Labels: Constitution, Tyranny
"Cultural Crusader" Michael Medved accused Justice Moore of taking a position that could lead to the breakdown of the rule of law. Radio icon Rush Limbaugh said on his show, "For our system to work, for there to be a functioning legal system, the federal courts have to be obeyed no matter. And then dealt with within that system, whenever a decision come down that's obviously wrong or offensive or what have you." Limbaugh went on to say that if more people followed Justice Moore's example, it "would lead to chaos, anarchy and a system of civilization and society that we would not want."

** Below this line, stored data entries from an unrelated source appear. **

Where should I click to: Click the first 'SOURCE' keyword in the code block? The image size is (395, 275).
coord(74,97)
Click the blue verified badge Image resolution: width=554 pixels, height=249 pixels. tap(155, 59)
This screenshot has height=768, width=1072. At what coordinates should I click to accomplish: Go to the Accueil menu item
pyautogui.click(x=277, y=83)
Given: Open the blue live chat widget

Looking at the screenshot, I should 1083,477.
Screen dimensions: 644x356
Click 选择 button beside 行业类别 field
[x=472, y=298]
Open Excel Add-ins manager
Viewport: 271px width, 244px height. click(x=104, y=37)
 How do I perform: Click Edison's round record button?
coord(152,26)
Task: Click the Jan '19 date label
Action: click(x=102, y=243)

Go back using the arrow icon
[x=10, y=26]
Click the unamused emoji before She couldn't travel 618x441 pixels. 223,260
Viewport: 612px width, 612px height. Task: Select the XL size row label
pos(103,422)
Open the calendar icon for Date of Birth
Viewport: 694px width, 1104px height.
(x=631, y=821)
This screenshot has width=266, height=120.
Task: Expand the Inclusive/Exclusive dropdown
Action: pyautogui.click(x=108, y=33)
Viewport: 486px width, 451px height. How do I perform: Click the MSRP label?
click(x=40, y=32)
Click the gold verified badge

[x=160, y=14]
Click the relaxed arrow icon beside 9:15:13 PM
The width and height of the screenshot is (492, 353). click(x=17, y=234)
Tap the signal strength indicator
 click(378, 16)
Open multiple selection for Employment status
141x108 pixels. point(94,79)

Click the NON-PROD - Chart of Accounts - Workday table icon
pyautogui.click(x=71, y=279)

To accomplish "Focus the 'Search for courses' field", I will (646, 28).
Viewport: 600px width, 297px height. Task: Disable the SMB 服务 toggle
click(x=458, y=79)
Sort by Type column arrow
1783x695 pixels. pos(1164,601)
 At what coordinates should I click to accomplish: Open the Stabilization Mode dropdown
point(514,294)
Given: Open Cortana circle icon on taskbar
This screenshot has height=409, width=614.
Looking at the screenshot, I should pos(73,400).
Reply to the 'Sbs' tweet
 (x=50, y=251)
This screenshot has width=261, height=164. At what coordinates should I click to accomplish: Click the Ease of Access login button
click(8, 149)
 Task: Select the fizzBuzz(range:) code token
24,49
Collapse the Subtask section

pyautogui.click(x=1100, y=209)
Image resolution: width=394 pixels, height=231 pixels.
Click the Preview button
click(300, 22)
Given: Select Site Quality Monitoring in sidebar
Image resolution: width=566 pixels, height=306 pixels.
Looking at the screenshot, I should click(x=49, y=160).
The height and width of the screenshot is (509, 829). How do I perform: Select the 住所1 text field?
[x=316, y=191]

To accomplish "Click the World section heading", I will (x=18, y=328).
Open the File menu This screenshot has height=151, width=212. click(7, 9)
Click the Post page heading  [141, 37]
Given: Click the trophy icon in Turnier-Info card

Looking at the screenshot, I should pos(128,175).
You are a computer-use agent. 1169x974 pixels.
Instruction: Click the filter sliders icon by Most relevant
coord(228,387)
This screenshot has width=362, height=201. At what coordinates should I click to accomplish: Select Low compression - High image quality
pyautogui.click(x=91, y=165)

Traditionally, conservatives have been the strongest advocates for the rule of law. In the Ten Commandments case, however, many of them have taken a position that is diametrically opposed to the rule of law. They sympathize with Justice Moore and concede that the federal judiciary is making a mockery of the Constitution, yet they insist that we must abide by these unconstitutional rulings lest we plunge our entire civilization into the fathomless depths of chaos and anarchy.
Fortunately, some conservatives actually get it. Alan Keyes, in a column for VisionForum.org, wrote the following:When, by their careless and contradictory abuse of the Fourteenth amendment, the federal judges and justices arrogate to themselves the power, which, by the first and tenth amendments the Constitution reserves to the states, they deprive the nation of this prudent and logically balanced approach to the issue of religious establishment. Whether through carelessness or an artful effort to deceive, they ignore the distinction between the individual right to free exercise of religion and the right of the people to decide their government's religious stance. They have in consequence usurped this right of the people, substituting for the republican approach adopted by the Constitution an oligarchic approach that reserves to a handful of un-elected individuals the power to impose on the entire nation a uniform stance on religion at every level of government.
These federal judges, in granting themselves power they were never meant to have, are the ones violating the rule of law. What's puzzling is that many conservatives fail to see the inherent danger of allowing this to continue. They would rather have us believe that the widespread disobedience of immoral and unconstitutional court rulings (which is not even happening) is somehow worse than the rulings themselves.
What we have here is a prescription for judicial tyranny, pure and simple. Those who say that we must abide unquestioningly by their definition of the rule of law are in essence asking us to succumb to the whim of a few black-robed tyrants. After all, once the rule of law has been bastardized, it ceases to be the rule of law.
So, where does that leave us? Is anarchy the only alternative to tyranny? If that's the case, I'll take anarchy.